Some congressional critics of expanding the number of Americans eligible for federal health programs maintain that private insurers are more focused on and do a much better job of rooting out fraud, devoting a larger proportion of their administrative costs to identifying such fraud.
Federal prosecutors have announced a growing list of indictments and settlements for fraud under Medicare and Medicaid in recent years. A prominent example was a $22.5 million settlement by Eli Lilly and Co. over allegations it defrauded Medicaid by improperly marketing the atypical antipsychotic drug Zyprexa.
Fraud by drug makers is, however, just one category of fraud tracked by federal investigators; other key targets include fraud by clinicians, health care facilities, and medical-equipment suppliers. Antifraud activists generally believe that clinicians are the most common perpetrators of health care fraud, because they have the widest access to patient information used in submitting insurance claims.
Although numerous examples of proven fraud in each category are publicized by federal investigators, no statistics exist to illustrate how much fraud has been found in any one category, a spokesman for the Department of Health and Human Services (HHS) told Psychiatric News.

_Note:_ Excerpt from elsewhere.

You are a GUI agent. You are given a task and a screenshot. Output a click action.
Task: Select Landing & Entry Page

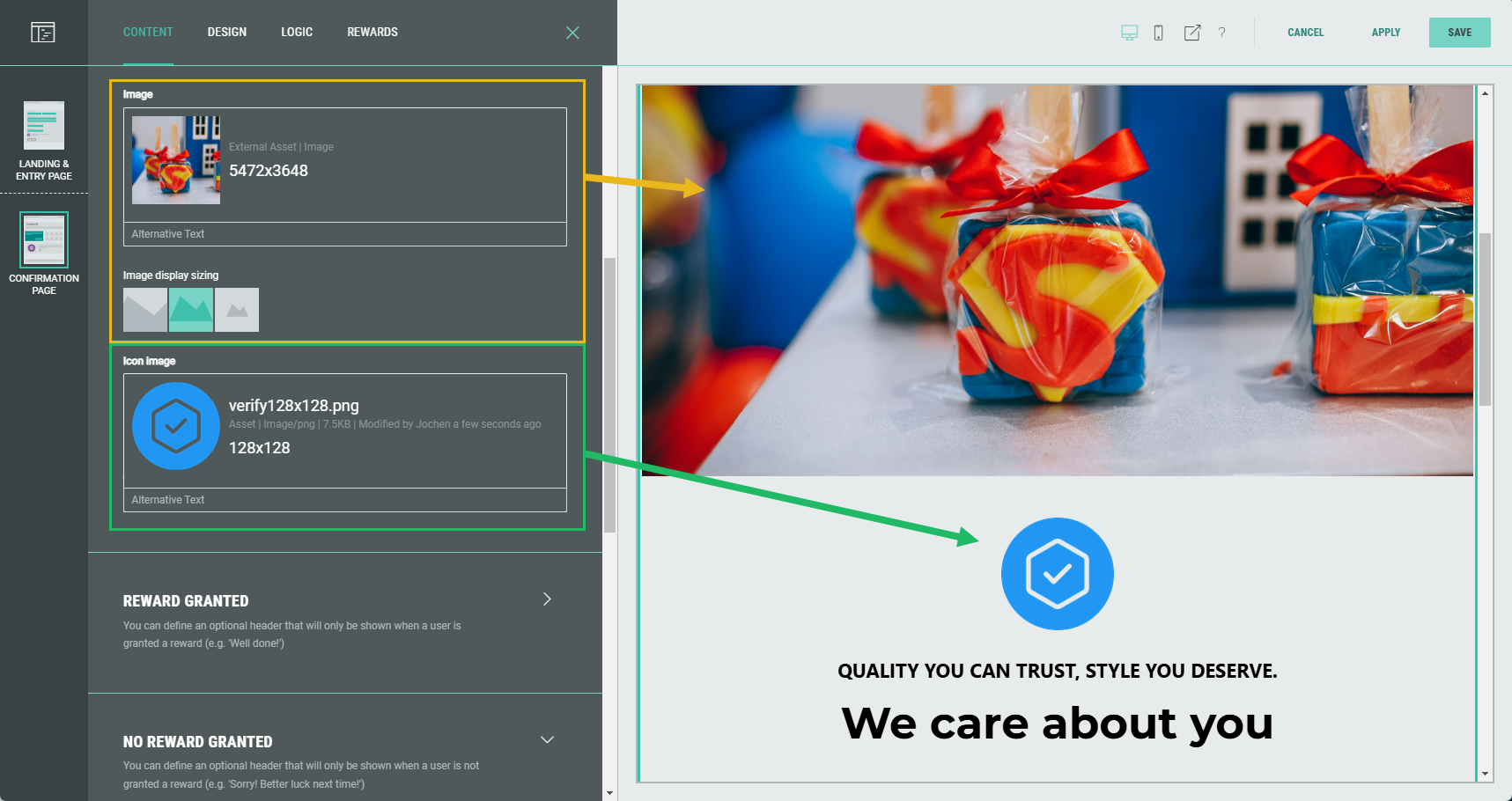(44, 141)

The challenge of combating fraud in federal health care programs is huge, with Medicare alone receiving 4.4 million claims each day. A new Medicare antifraud task force is able to review only 3 percent of those claims, according to congressional testimony by William Corr, deputy secretary of HHS.
Increasingly, antifraud efforts have had some success, with investigations by the HHS inspector general's office resulting in collection of $4 billion in Fiscal 2009, which was an increase from $3.2 billion in Fiscal 2008.
The Obama administration also is considering a summit that would bring together patients, physicians, insurers, and law-enforcement officials to brainstorm ways to identify and combat fraud in Medicare and Medicaid, according to Corr.
The Obama administration also looks to combat fraud through increased funding. The president's Fiscal 2010 budget would invest $311 million, or 50 percent more than the previous fiscal year, to boost antifraud efforts in Medicare and Medicaid. Those efforts would likely cut fraud in those public insurance programs by $2.7 billion over five years, according to Justice Department estimates.
Beyond the health care bill, several legislative efforts address Medicare and Medicaid fraud.
Legislation to reduce the growing burden of fraud in Medicare and Medicaid include the Seniors and Taxpayers Obligation Protection Act (S 975), introduced by Sen. Mel Martinez (R-Fla.) last May, which would create fraud prevention and detection systems in the Centers for Medicare and Medicaid Services. The legislation aims to provide the tools and authority to prevent fraud before it starts, which is the point in the process when experts say antifraud efforts are most likely to succeed.
"While the vast majority of health care providers are honest and caring professionals, it is simply unacceptable that there still are people who are willing to scam the system and take advantage of some of our nation's most vulnerable citizens," said Sen. Susan Collins (R-Maine), a cosponsor of the bill.
Other antifraud legislation includes a bill sponsored by Sen. Ted Kaufman (D-Del.) to lengthen prison sentences for health care fraud and give government fraud fighters $20 million more annually through 2016.
"We all know that rooting out waste, fraud, and abuse, in both government and private programs, is critical to making health care reform work," Kaufman said, about the Health Care Fraud Enforcement Act.